4. The multi-modal assessment object extraction method based on the regional awareness alignment network as claimed in claim 2, wherein the Char-CNN dimension is set to 30, and its initialization follows a uniform distribution of (-0.25,0.25) and the word length is 30.

5. The method as claimed in claim 2, wherein the one-dimensional feature vectors of N target objects identified by the fast-RCNN are input into the network as picture features, and the extracted N-less pictures are filled with zero vectors.

6. The method as claimed in claim 1, wherein the common attention layer comprises a text-oriented visual attention, a visual-oriented text attention, a gated multi-modal fusion unit and a filter gate, the text-oriented visual attention and the visual-oriented text attention fully interact with text and picture features and obtain a text attention vector and a picture attention vector at any time t of the sequence, the gated multi-modal fusion unit determines how much a final multi-modal representation is obtained from the text and the picture respectively, and the filter gate determines how to use the multi-modal features obtained in the previous step by determining how much the picture and the text in the corpus are associated.

7. The method as claimed in claim 6, wherein the picture attention feature at t time step is represented by the following formula:

wherein alpha is_tFor the target object weight vector, α, corresponding to t time step_t,iIs the ith value, v_iIs the picture characteristic of the ith position.

8. The method as claimed in claim 6, wherein the text attention characteristic when the visually oriented text attention is obtained at t time step is represented by the following formula:

wherein beta is_tFor text weight vectors corresponding to t time steps, beta_t,jIs the jth value, h_jIs the text feature of the jth position.

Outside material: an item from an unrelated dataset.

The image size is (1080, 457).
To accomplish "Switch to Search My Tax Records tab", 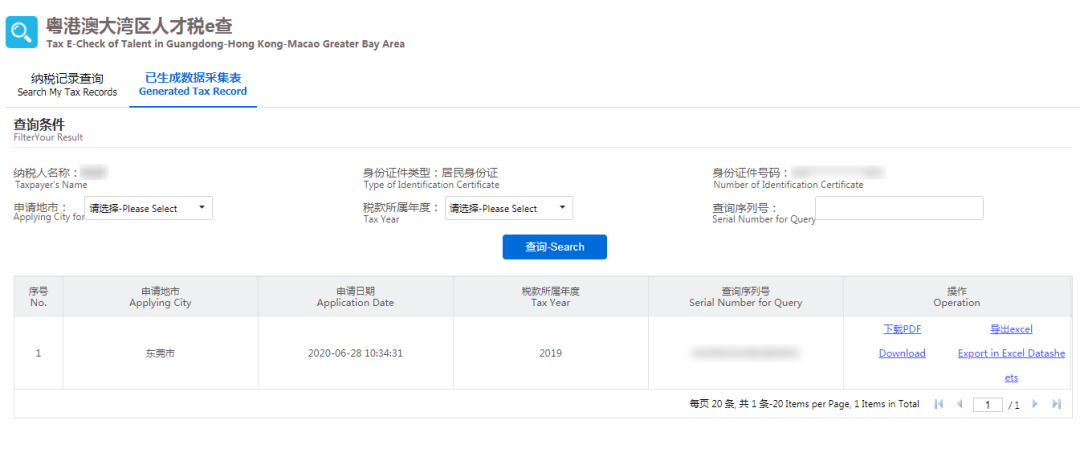I will (67, 85).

9. The method as claimed in claim 6, wherein the gated multi-modal fusion unit first converts two modal vectors to the same dimension by a full connection layer, then activates the two modal vectors by tanh activation function, and then obtains the weight g of the two modal vectors to the picture vector by a weight matrix and a Sigmoid activation function_tAnd weights for text vectors 1-g_tFinally, weighting and summing the two modal vectors to obtain a multi-modal final representation m at the time step t_t。

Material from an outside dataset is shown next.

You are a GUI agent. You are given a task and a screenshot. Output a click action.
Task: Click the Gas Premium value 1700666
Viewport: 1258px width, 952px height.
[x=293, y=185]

10. The method for extracting multi-modal assessment objects based on the regional awareness alignment network as claimed in claim 6, wherein said filter gate prohibits the flow of multi-modal features when the words and pictures are not related, and imports the multi-modal features into the final representation according to the degree of the correlation when the words and pictures are related, and the filtering process is represented as follows:

wherein s is_tA filter gate with a value between 0 and 1, wherein if the word is not associated with the picture, the filter gate prevents the flow of multimodal features, and if the word is associated with the picture, the filter gate looks at the degree of correlation to assemble the multimodal features into a final representation, u_tFor a multi-modal representation after filtering through a filter gate,

a final vector representation is fed into the decoding layer for time step t, where

And

as a function of the parameters to be trained, the training parameters,

11. The method of claim 1, wherein the decoding layer is a CRF model, and for the problem of n candidate categories with sequence length, the CRF is regarded as one k candidate categoriesⁿThe classification problem, namely: for the sequence x ═ x₁,…,x_n) Finding the conditional probability P (y)₁,…,y_n| x) the largest output sequence.

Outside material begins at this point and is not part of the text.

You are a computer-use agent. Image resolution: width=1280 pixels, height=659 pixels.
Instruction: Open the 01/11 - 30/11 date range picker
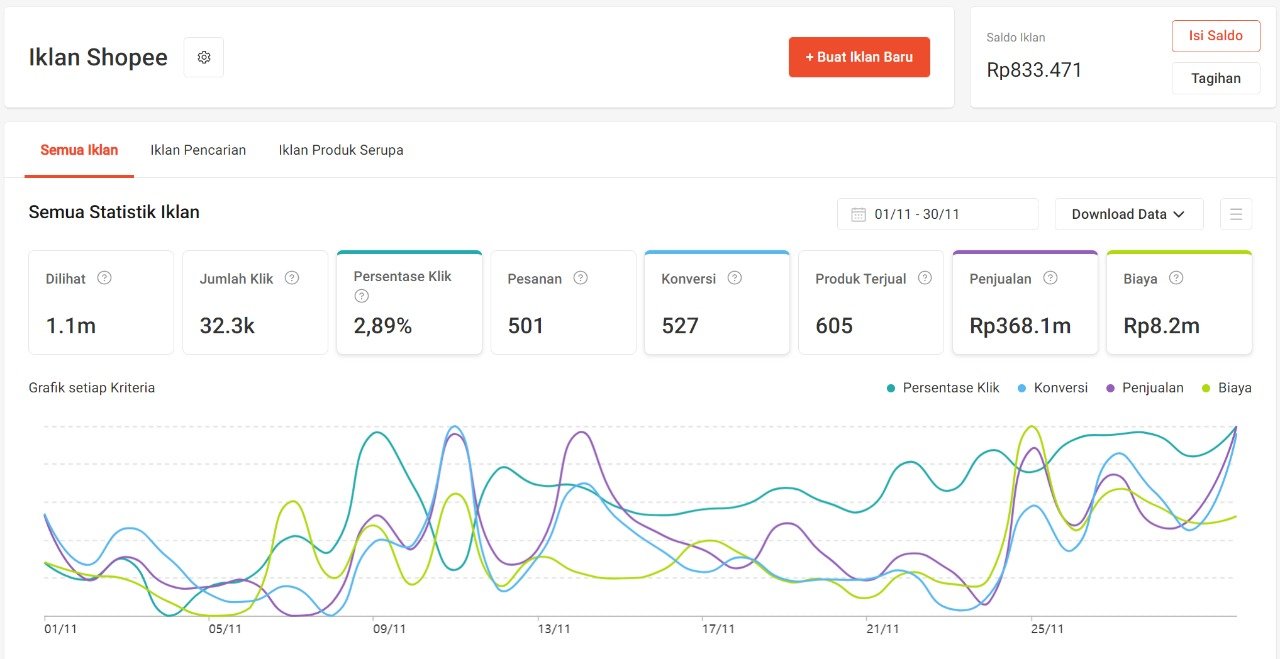pos(937,214)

12. The method for extracting multi-modal evaluation objects based on the regional awareness alignment network as claimed in claim 1, wherein a loss function during model training is expressed as follows:

wherein Y is_XFor all possible tag sequences, Y is the true tag sequence, X is the input sequence, score (X, Y) represents the score of the tag sequence Y at input sequence X, and N is the size of the sample set.